Stored items:
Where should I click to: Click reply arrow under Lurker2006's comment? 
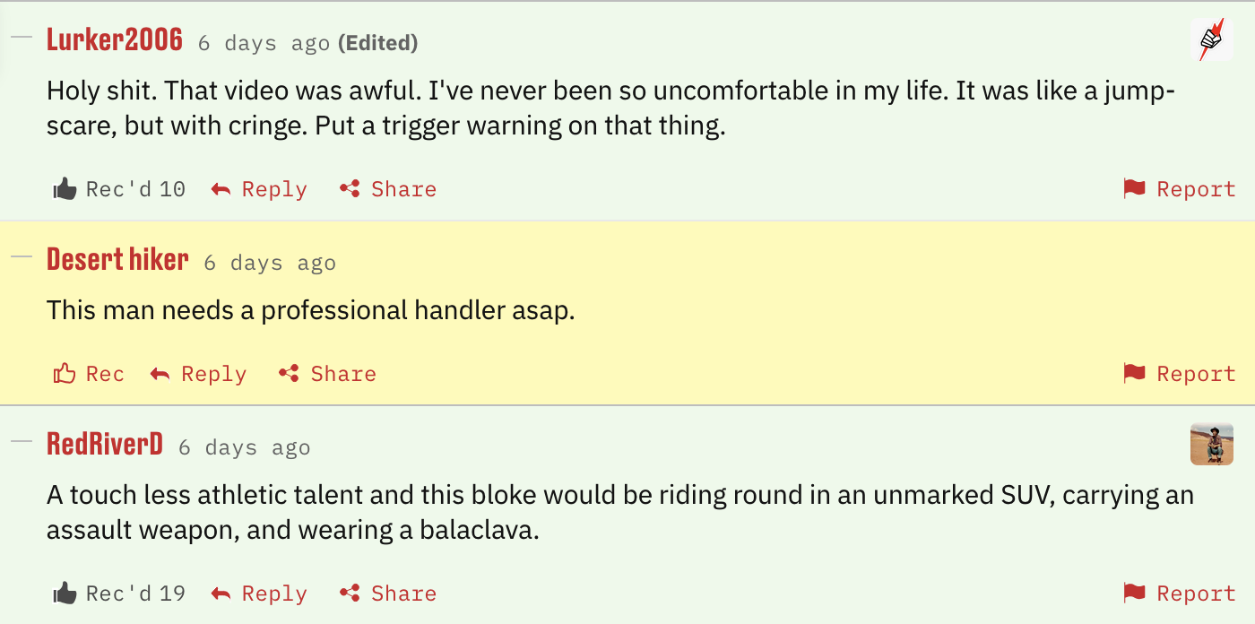click(221, 189)
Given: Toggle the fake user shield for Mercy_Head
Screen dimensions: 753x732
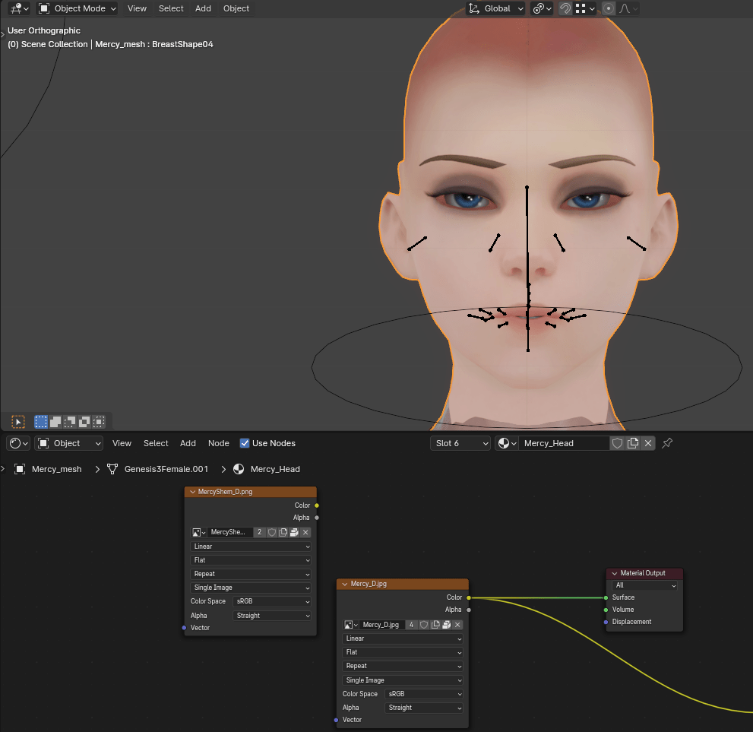Looking at the screenshot, I should (x=617, y=442).
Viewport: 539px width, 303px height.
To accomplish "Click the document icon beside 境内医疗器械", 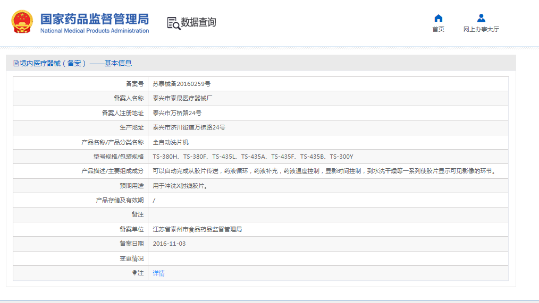I will 16,63.
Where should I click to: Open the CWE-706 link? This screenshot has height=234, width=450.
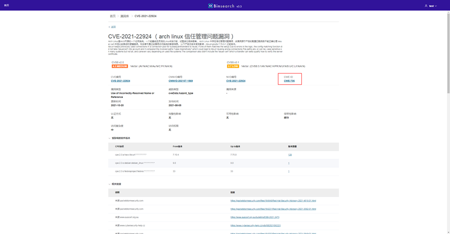289,81
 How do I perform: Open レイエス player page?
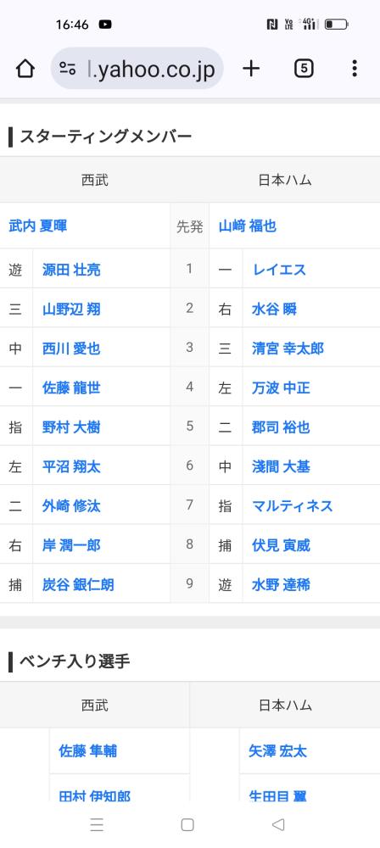(x=279, y=270)
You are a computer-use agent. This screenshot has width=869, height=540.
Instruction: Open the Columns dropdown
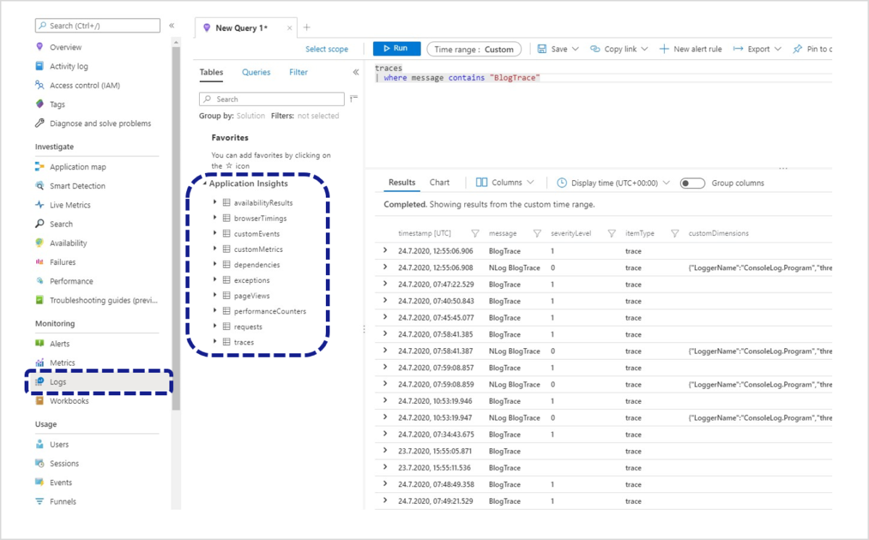(505, 183)
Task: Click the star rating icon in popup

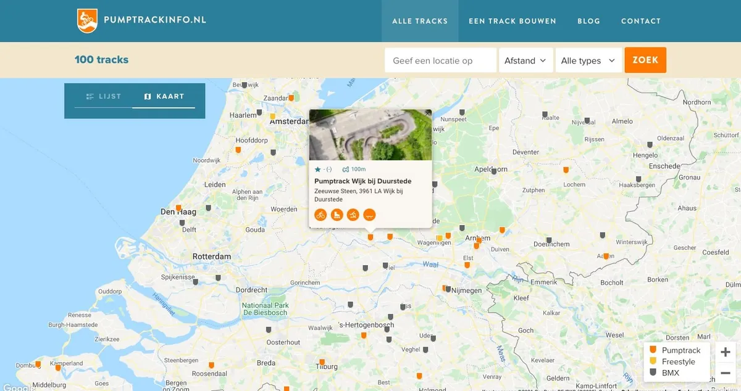Action: (318, 169)
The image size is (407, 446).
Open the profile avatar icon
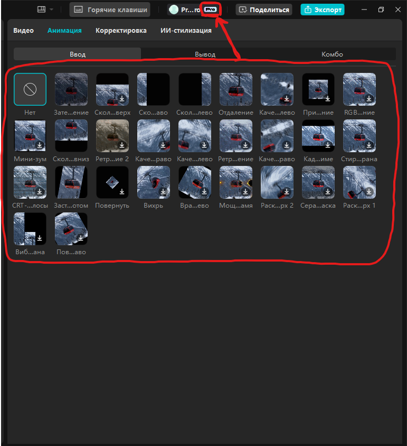(173, 10)
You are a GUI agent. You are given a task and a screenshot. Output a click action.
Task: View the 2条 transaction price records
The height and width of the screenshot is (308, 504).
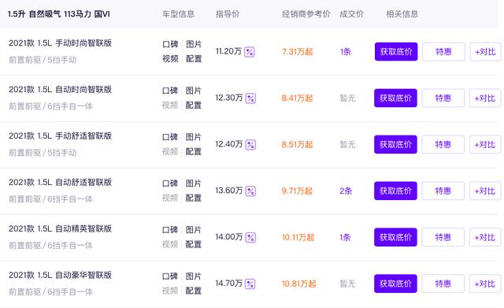(346, 191)
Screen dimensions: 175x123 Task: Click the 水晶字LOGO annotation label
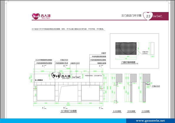tap(75, 63)
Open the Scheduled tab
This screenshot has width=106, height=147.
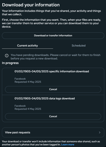pyautogui.click(x=79, y=46)
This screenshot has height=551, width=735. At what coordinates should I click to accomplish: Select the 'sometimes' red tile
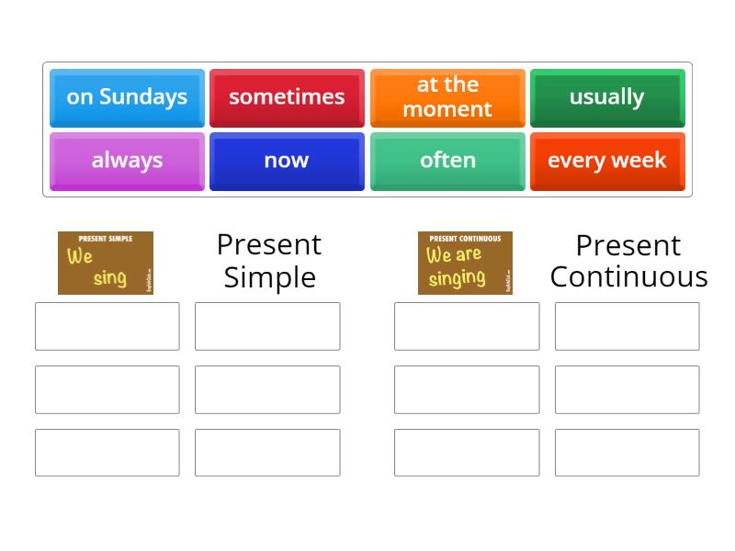click(287, 97)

INSTRUCTIONS FOR THE TASK
What you return must match, line for line, the records from the line containing "Screen dimensions: 175x123" through their end, with both ends included and no pictures.

ANSWER TO THE EXERCISE
Screen dimensions: 175x123 Task: Click the 水晶字LOGO annotation label
tap(75, 63)
Open the Scheduled tab
This screenshot has width=106, height=147.
pyautogui.click(x=79, y=46)
This screenshot has height=551, width=735. At what coordinates should I click to accomplish: Select the 'sometimes' red tile
click(287, 97)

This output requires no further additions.